→ **PROBLEM TO WORK ON**
After locating the line that holds "Task: Start a", output it and all following lines word for word, stopping only at the end of the data.

→ **EXERCISE INPUT**
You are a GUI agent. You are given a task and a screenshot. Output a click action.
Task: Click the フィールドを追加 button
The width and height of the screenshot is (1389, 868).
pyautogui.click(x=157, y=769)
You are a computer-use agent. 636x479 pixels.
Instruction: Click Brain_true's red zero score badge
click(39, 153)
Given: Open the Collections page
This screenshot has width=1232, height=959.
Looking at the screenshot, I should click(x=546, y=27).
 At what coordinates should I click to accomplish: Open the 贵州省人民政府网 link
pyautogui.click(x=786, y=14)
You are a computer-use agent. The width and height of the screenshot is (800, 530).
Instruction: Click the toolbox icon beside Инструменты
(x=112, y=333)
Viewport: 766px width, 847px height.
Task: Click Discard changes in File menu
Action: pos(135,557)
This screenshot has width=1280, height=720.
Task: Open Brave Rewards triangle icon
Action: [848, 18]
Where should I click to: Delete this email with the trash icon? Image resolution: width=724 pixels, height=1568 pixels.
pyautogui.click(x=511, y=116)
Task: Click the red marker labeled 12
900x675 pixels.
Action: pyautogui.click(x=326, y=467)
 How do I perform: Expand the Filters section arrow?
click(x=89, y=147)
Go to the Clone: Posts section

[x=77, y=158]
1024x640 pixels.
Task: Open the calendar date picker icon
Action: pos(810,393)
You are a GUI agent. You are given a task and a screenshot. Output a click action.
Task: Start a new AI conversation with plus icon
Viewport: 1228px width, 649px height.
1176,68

→ **RESPONSE TO THIS TASK**
Task: Start a new AI conversation with plus icon
Viewport: 1228px width, 649px height.
1176,68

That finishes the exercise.